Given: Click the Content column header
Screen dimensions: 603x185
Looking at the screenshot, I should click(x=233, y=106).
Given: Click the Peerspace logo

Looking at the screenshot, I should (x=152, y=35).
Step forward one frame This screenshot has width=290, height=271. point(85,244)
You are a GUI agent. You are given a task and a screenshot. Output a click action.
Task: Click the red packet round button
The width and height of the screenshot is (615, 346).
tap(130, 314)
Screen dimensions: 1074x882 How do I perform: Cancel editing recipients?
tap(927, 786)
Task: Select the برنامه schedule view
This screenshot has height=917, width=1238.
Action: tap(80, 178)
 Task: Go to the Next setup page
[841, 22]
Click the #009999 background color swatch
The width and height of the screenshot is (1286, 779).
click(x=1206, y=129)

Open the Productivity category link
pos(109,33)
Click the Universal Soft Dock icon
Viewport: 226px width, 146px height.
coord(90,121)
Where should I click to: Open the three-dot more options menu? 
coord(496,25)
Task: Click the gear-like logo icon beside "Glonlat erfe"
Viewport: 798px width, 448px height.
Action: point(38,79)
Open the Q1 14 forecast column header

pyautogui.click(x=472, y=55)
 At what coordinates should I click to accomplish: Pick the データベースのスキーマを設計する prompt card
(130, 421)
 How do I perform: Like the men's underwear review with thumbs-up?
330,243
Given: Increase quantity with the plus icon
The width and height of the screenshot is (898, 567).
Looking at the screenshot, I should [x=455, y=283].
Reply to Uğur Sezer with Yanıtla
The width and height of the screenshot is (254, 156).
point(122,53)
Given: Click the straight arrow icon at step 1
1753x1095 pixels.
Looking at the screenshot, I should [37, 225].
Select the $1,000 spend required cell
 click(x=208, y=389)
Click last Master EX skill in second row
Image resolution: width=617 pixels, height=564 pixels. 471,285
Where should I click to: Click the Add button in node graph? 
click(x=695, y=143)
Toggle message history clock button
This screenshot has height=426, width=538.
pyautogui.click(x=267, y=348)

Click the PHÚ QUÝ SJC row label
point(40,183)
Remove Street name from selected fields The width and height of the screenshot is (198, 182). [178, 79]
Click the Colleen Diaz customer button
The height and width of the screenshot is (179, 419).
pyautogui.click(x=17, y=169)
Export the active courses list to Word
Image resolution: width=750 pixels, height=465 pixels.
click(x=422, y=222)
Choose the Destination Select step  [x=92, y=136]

_ _ _

▶ _TASK PROMPT_
Transcribe the material above in full, keeping every word.

▶ _ANSWER TO THIS EXERCISE_
Given: Click the Content column header
Screen dimensions: 603x185
Looking at the screenshot, I should click(x=233, y=106).
Given: Click the Peerspace logo

Looking at the screenshot, I should (x=152, y=35).
Step forward one frame This screenshot has width=290, height=271. point(85,244)
You are a GUI agent. You are given a task and a screenshot. Output a click action.
Task: Click the red packet round button
The width and height of the screenshot is (615, 346).
tap(130, 314)
Screen dimensions: 1074x882 How do I perform: Cancel editing recipients?
tap(927, 786)
Task: Select the برنامه schedule view
This screenshot has height=917, width=1238.
Action: tap(80, 178)
 Task: Go to the Next setup page
[841, 22]
Click the #009999 background color swatch
The width and height of the screenshot is (1286, 779).
click(x=1206, y=129)

Open the Productivity category link
pos(109,33)
Click the Universal Soft Dock icon
Viewport: 226px width, 146px height.
coord(90,121)
Where should I click to: Open the three-dot more options menu? 
coord(496,25)
Task: Click the gear-like logo icon beside "Glonlat erfe"
Viewport: 798px width, 448px height.
Action: point(38,79)
Open the Q1 14 forecast column header

pyautogui.click(x=472, y=55)
 At what coordinates should I click to accomplish: Pick the データベースのスキーマを設計する prompt card
(130, 421)
 How do I perform: Like the men's underwear review with thumbs-up?
330,243
Given: Increase quantity with the plus icon
The width and height of the screenshot is (898, 567).
Looking at the screenshot, I should [x=455, y=283].
Reply to Uğur Sezer with Yanıtla
The width and height of the screenshot is (254, 156).
point(122,53)
Given: Click the straight arrow icon at step 1
1753x1095 pixels.
Looking at the screenshot, I should [37, 225].
Select the $1,000 spend required cell
 click(x=208, y=389)
Click last Master EX skill in second row
Image resolution: width=617 pixels, height=564 pixels. 471,285
Where should I click to: Click the Add button in node graph? 
click(x=695, y=143)
Toggle message history clock button
This screenshot has height=426, width=538.
pyautogui.click(x=267, y=348)

Click the PHÚ QUÝ SJC row label
point(40,183)
Remove Street name from selected fields The width and height of the screenshot is (198, 182). [178, 79]
Click the Colleen Diaz customer button
The height and width of the screenshot is (179, 419).
pyautogui.click(x=17, y=169)
Export the active courses list to Word
Image resolution: width=750 pixels, height=465 pixels.
click(x=422, y=222)
Choose the Destination Select step  [x=92, y=136]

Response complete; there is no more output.